A creeping feeling of sadness took over me as I went around piles and piles of fallen bricks and crumbling houses. The guy who rode with us and who happened to be a resident of the village, pointed out to us what used to be the temple as well as other structures.
At the square were a few women varnishing some wood carving, a centuries-old craft of the village.
We passed through a wooden arch and down some stone steps that led us to the rest of the village.
One can only imagine the beauty of the square based on these guardians at its entrance.
Walking the main path that cut across the village was like stepping into a village that time had forgotten.
There were very few people around and most of the wood carving shops were closed.
This greenish pond acts as a water reservoir.
Bungmati has its own kumari and like her Kathmandu counterpart, her house was spared.
Going around the village, it’s easy to imagine how quaintly beautiful it must have been. Amidst all the dust and rubble, some precious items remain such as this water trough with sculptural details.
This statue of Buddha.
This little shrine.
I really hope the village rebuilds itself. Many houses still remain and they’re distinct Newari architecture make the place unique.
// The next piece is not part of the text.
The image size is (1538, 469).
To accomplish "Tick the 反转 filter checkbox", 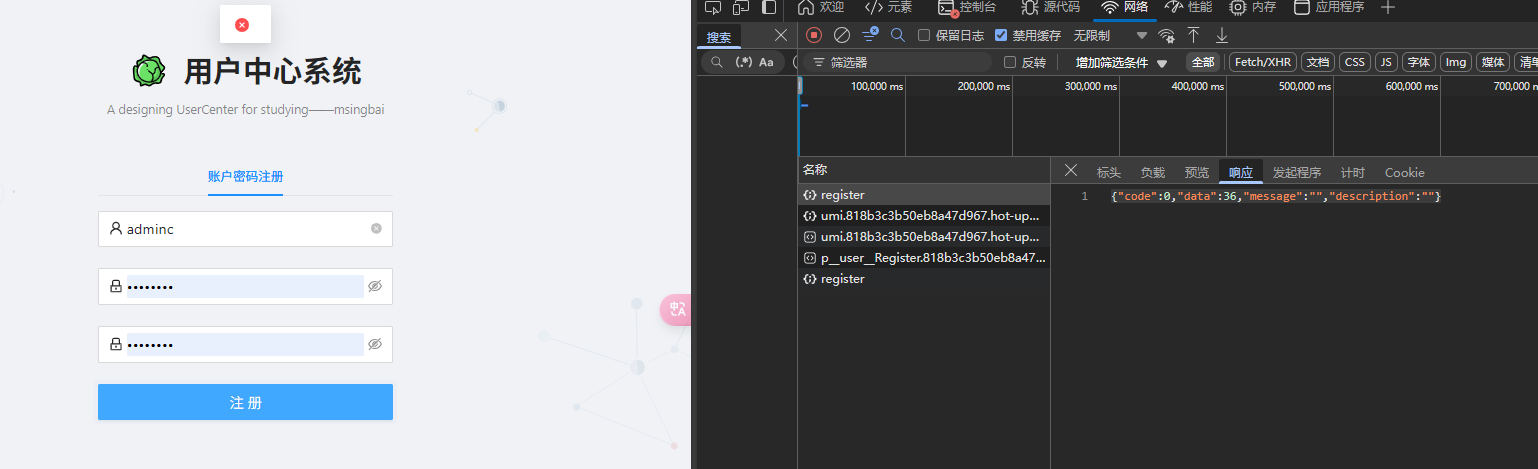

It has been two years and while there’s some rebuilding going on, much needs to be done. It’s heart-breaking to see how people continue to suffer with the devastation.
These small bunk houses were built as shelters after the earthquake.
Got a glimpse of Newari culture when we passed by a house where a group of women were chanting to cure a sick person, as explained by the guy who rode with us and became our instant guide.
Leaving the village, we took a narrow road up to a small temple overlooking a valley. Lucky me, there was a wedding party having a photo shoot!
Khokana: The Village of the Goats
It was a short drive to Khokana, another Newari village where goats roam freely as offerings to the deities.
They’re everywhere and dominate the square.
Unlike nearby Bungmati, Khokana is more intact.
The center of the square is dominated by a three-tiered temple across which is a white shrine with a small stupa.
A lingam at the shrine.
Also, like its neighbor, its crumbling buildings are typical Newari style with its brick walls and intricately carved wooden window frames.
Of all four places I went to today, I enjoyed Bungmati and Khokana the most as they were villages and walking around them was like stepping centuries back in time.